Dove andrebbe domani mattina?
«In Siria o tra i cinquanta milioni di poveri degli Usa».

Il suo viaggio più difficile?
«In Afghanistan. C’era appena stata l’invasione sovietica. Poiché il visto mi fu negato cinque volte, presi un aereo per Delhi con scalo a Kabul. Però non mi fecero scendere e proseguii in India. Lì, tramite un’agenzia di stampa, fui introdotto a due esiliati afghani che mi diedero una lettera di presentazione per un comitato di liberazione in Pakistan. A loro volta, questi mi introdussero a un gruppo di guerriglieri che mi portò alla meta. Ci sono stato tre mesi da clandestino».

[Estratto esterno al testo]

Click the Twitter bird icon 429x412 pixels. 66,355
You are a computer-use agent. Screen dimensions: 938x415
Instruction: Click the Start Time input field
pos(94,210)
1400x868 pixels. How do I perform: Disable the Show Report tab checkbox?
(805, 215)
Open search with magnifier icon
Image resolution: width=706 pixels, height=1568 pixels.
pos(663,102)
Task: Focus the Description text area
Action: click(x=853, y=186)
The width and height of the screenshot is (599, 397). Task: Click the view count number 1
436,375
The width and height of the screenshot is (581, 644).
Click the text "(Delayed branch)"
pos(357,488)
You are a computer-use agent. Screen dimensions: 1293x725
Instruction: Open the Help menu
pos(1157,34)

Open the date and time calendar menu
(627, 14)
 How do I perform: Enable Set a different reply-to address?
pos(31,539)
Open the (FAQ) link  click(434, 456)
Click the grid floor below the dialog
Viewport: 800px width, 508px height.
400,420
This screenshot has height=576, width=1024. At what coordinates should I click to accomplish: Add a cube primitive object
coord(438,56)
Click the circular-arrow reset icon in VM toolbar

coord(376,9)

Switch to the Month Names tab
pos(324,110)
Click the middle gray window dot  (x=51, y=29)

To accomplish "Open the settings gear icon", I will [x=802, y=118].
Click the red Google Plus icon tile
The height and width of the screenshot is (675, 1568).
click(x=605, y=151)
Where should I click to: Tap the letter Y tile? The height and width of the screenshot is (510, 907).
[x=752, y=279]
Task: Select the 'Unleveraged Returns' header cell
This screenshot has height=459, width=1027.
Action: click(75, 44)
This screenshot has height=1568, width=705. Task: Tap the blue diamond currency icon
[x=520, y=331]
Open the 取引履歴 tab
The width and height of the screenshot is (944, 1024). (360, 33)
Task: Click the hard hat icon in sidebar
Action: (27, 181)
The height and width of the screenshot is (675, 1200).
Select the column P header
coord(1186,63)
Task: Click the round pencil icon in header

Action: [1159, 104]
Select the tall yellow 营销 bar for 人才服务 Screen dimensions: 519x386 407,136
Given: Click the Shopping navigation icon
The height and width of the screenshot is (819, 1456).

Come vede il futuro del giornalismo?
«Resisterà, ma servono contenitori ed editori. Poco fa mi fu offerto di andare in Libia per un servizio sull’ex calciatore Claudio Gentile. Pensai: magari approfitto per vedere che fine hanno fatto le “amazzoni” di Gheddafi e come stanno i monumenti romani. Non andai, pagavano pochi giorni di soggiorno. Un reportage richiede tempo, contatti. Le foto non valgono i like. Bisogna raccontare storie».